1 min read
Vegan Ice Cream Recipe
- Coconut Milk
- Clean Lean Protein
- Erythritol (or your favorite sweetener of choice)
- Ice Cubes
Nuzest USA CEO Jonny Edwards teamed up with Gigi of Gigi Eats Celebrities to make three flavors of easy-to-make vegan ice cream using Clean Lean Protein in Wild Strawberry, Rich Chocolate, and Smooth Vanilla. This plant-based recipe only contains three ingredients and it's also sugar free and so satisfying. It's a great summer or anytime treat!
Method 1 using Ice Cream Maker
1. Pour 1 can of light coconut milk into a mixing bowl, followed by 1 serving of Nuzest (which is 2 scoops) and 1/4 cup of erythritol.
2. Whisk the combination together and pour into an ice cream maker that has been frozen for at least 24 hours.
3. Put the curn into the machine and then put the top on. And let the machine do the magic for 25 minutes or so. When the combination looks thick and has the consistency of ice cream, it's time to serve it up.
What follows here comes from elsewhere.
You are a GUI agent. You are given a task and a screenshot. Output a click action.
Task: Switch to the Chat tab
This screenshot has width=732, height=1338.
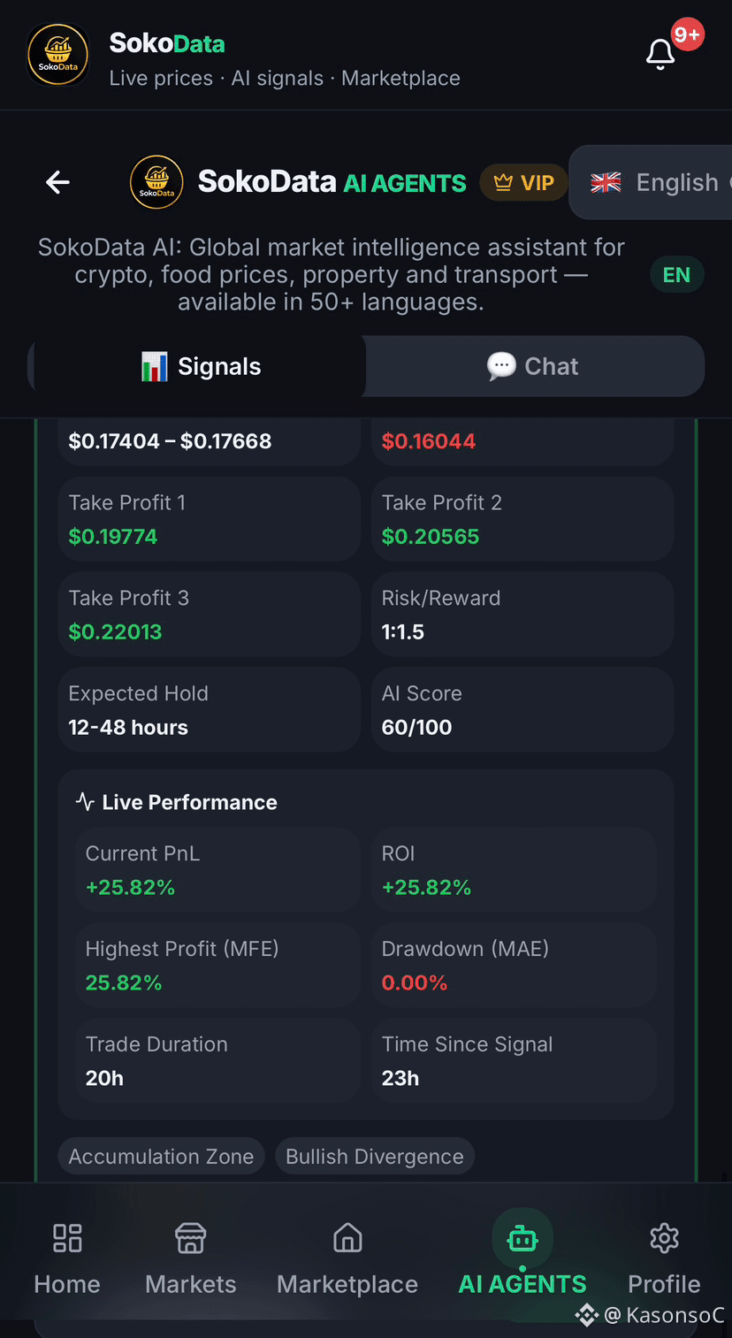[533, 366]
Feel free to shave some chocolate on top.
1. In your blender that has roughly 15 ice cubes, pour 1 cup of canned coconut milk and 1 cup carton coconut milk, following by 1/4 cup erythritol and 1 serving of Nuzest (which is 2 scoops) and give it a whirl until blended.
2. If you are feeling fancy, pour your mix into a martini glass.
1. In your third blender that also has some ice in it, pour 1 can of light coconut milk, 1 serving of Nuzest (which is 2 scoops) and 1/4 cup of erythritol in and blend until creamy.
2. If you don't have a bowl, a wine glass will do!